Task data ::

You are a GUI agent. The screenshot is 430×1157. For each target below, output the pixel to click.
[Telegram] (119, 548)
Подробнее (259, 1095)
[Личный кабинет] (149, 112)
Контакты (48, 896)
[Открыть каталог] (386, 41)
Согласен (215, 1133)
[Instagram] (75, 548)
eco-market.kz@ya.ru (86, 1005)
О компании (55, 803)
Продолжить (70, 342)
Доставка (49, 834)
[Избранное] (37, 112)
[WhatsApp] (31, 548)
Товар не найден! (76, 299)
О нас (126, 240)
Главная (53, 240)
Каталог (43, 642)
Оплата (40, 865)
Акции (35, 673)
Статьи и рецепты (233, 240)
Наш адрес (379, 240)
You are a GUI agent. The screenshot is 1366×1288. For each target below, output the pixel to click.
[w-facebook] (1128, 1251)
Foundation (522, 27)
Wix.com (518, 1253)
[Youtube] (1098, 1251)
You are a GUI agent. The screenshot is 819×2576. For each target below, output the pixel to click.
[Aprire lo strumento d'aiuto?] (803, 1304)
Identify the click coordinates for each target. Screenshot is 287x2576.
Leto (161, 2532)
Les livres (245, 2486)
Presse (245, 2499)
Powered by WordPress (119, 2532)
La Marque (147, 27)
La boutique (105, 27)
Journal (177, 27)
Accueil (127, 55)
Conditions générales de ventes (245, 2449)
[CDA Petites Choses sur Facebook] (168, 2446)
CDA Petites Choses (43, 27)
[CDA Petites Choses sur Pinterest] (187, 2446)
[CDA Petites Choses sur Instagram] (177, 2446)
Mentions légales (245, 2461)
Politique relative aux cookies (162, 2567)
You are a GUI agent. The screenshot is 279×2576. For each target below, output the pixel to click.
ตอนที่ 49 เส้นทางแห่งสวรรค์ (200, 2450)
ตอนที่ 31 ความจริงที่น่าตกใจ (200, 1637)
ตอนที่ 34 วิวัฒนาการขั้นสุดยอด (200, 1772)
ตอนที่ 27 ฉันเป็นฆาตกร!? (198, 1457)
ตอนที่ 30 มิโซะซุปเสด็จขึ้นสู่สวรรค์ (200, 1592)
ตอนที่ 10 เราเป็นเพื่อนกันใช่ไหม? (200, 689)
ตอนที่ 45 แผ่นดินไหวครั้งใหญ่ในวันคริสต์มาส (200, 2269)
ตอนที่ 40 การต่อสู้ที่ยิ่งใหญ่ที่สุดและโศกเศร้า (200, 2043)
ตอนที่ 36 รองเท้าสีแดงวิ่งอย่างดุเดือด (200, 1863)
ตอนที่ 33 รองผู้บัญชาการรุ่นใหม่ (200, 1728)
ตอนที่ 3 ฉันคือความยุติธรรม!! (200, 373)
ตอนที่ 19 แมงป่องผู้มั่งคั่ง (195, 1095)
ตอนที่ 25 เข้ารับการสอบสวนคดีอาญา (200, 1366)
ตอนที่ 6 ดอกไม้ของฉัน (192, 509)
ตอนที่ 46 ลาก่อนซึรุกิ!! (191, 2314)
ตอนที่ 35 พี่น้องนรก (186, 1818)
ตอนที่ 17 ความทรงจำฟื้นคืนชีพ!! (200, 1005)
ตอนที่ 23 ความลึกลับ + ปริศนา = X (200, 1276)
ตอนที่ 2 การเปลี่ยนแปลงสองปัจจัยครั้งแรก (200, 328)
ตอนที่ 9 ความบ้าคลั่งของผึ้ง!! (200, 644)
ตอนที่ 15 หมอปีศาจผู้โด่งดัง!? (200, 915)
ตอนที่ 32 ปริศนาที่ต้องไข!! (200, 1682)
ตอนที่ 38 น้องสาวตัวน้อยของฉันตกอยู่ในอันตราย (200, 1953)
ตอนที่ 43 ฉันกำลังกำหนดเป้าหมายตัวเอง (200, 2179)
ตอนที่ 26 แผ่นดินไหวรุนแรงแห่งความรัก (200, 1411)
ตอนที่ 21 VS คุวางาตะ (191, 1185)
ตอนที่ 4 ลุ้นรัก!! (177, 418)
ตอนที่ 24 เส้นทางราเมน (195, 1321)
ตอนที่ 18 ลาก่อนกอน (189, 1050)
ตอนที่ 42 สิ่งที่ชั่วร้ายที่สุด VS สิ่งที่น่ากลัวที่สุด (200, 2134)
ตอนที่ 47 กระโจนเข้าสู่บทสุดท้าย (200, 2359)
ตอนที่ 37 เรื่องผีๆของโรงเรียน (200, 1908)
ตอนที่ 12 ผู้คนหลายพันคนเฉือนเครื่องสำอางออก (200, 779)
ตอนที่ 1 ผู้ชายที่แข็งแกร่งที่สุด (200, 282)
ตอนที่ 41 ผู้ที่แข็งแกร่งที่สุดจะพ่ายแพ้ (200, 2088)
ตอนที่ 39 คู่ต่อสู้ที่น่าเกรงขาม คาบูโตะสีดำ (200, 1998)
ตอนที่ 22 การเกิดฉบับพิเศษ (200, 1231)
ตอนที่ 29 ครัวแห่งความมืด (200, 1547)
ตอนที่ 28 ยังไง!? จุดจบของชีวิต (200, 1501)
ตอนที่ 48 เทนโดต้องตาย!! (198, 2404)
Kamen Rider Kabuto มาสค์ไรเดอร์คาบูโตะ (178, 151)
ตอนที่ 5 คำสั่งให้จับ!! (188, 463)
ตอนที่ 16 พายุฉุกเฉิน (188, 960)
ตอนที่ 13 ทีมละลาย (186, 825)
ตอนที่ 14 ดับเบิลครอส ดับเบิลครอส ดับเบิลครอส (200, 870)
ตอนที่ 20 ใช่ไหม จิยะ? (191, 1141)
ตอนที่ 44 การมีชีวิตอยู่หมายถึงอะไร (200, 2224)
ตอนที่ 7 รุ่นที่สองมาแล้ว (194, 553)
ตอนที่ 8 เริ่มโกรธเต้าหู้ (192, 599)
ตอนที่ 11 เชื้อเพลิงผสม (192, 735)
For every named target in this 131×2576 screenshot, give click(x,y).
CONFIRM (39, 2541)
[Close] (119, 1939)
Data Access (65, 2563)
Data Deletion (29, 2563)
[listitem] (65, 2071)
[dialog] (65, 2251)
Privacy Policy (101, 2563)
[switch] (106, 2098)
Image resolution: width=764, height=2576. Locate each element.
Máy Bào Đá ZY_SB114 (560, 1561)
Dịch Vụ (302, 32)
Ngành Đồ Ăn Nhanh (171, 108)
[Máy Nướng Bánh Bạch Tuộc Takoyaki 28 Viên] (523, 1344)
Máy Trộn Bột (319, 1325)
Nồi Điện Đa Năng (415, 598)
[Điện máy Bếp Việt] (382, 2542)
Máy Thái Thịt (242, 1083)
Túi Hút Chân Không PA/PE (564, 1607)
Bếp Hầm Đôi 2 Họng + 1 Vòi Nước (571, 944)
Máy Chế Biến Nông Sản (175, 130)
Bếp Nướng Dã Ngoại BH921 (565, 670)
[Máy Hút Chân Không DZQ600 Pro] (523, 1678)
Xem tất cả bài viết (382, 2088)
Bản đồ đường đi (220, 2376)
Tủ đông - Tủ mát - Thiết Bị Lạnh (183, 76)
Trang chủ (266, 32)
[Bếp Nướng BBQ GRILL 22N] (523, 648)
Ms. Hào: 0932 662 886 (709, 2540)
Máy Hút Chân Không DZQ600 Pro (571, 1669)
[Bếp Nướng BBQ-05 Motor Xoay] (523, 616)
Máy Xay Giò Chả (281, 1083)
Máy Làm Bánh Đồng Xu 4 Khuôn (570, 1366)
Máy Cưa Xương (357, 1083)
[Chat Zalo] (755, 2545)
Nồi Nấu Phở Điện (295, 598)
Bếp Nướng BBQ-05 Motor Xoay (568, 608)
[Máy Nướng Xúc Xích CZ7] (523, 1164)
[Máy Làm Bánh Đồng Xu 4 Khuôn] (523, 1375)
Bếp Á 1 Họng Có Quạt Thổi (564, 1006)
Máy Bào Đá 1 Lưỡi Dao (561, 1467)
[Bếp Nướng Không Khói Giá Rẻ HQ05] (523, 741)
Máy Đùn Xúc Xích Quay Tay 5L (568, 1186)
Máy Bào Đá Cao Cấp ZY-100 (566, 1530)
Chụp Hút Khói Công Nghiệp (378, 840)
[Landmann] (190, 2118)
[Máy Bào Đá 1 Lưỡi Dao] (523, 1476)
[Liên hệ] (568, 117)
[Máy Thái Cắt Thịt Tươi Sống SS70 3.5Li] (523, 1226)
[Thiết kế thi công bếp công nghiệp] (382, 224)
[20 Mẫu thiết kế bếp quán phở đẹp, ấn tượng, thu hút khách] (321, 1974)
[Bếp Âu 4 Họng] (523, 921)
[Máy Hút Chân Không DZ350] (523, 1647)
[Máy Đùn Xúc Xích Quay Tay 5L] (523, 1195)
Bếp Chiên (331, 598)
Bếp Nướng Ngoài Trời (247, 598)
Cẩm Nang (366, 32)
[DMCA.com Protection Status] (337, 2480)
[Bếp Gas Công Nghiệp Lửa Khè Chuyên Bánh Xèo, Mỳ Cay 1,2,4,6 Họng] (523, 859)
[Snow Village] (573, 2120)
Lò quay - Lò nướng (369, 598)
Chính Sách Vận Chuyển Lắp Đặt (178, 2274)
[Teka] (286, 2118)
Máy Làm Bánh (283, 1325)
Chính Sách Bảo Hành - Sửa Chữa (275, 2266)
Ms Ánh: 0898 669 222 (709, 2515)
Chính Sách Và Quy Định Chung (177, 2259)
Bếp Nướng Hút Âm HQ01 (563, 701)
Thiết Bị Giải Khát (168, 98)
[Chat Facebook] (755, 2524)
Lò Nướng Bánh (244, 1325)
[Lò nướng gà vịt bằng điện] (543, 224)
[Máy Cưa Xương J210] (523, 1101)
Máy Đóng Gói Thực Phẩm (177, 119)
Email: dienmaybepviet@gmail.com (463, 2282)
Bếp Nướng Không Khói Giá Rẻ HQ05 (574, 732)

Problem statement :: Where does the string "Motor" appear in the records above? Return every line that holds it.

Answer to this problem ::
[Bếp Nướng BBQ-05 Motor Xoay] (523, 616)
Bếp Nướng BBQ-05 Motor Xoay (568, 608)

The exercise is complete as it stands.